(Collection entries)

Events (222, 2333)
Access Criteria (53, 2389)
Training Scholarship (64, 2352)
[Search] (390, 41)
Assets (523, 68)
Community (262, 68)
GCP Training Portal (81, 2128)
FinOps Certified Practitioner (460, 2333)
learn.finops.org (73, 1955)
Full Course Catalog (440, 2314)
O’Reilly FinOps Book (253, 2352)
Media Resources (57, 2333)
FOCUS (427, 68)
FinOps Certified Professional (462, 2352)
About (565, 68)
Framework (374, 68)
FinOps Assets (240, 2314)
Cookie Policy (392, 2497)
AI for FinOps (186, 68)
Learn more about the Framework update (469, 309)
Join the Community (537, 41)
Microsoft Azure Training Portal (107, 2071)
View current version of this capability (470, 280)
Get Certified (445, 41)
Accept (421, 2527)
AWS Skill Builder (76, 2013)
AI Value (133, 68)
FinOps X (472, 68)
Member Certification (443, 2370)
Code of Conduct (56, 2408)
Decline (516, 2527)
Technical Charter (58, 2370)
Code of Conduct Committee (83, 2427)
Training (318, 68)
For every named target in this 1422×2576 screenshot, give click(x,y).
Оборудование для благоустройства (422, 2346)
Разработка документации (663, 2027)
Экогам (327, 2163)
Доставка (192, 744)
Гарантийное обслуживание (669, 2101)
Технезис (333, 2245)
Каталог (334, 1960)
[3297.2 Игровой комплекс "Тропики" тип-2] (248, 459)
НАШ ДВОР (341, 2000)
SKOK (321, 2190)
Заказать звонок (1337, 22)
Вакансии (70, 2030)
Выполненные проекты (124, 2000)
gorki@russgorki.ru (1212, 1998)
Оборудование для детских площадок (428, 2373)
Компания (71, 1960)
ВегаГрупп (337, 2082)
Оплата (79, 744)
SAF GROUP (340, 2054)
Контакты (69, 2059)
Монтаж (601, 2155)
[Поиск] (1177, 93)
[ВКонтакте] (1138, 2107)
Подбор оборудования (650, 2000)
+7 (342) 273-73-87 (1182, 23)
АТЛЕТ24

* [WORK REQUIRED] Write all the data out again, exactly.

* [FINISHED TASK]
Events (222, 2333)
Access Criteria (53, 2389)
Training Scholarship (64, 2352)
[Search] (390, 41)
Assets (523, 68)
Community (262, 68)
GCP Training Portal (81, 2128)
FinOps Certified Practitioner (460, 2333)
learn.finops.org (73, 1955)
Full Course Catalog (440, 2314)
O’Reilly FinOps Book (253, 2352)
Media Resources (57, 2333)
FOCUS (427, 68)
FinOps Certified Professional (462, 2352)
About (565, 68)
Framework (374, 68)
FinOps Assets (240, 2314)
Cookie Policy (392, 2497)
AI for FinOps (186, 68)
Learn more about the Framework update (469, 309)
Join the Community (537, 41)
Microsoft Azure Training Portal (107, 2071)
View current version of this capability (470, 280)
Get Certified (445, 41)
Accept (421, 2527)
AWS Skill Builder (76, 2013)
AI Value (133, 68)
FinOps X (472, 68)
Member Certification (443, 2370)
Code of Conduct (56, 2408)
Decline (516, 2527)
Technical Charter (58, 2370)
Code of Conduct Committee (83, 2427)
Training (318, 68)
For every named target in this 1422×2576 screenshot, give click(x,y).
Оборудование для благоустройства (422, 2346)
Разработка документации (663, 2027)
Экогам (327, 2163)
Доставка (192, 744)
Гарантийное обслуживание (669, 2101)
Технезис (333, 2245)
Каталог (334, 1960)
[3297.2 Игровой комплекс "Тропики" тип-2] (248, 459)
НАШ ДВОР (341, 2000)
SKOK (321, 2190)
Заказать звонок (1337, 22)
Вакансии (70, 2030)
Выполненные проекты (124, 2000)
gorki@russgorki.ru (1212, 1998)
Оборудование для детских площадок (428, 2373)
Компания (71, 1960)
ВегаГрупп (337, 2082)
Оплата (79, 744)
SAF GROUP (340, 2054)
Контакты (69, 2059)
Монтаж (601, 2155)
[Поиск] (1177, 93)
[ВКонтакте] (1138, 2107)
Подбор оборудования (650, 2000)
+7 (342) 273-73-87 (1182, 23)
АТЛЕТ24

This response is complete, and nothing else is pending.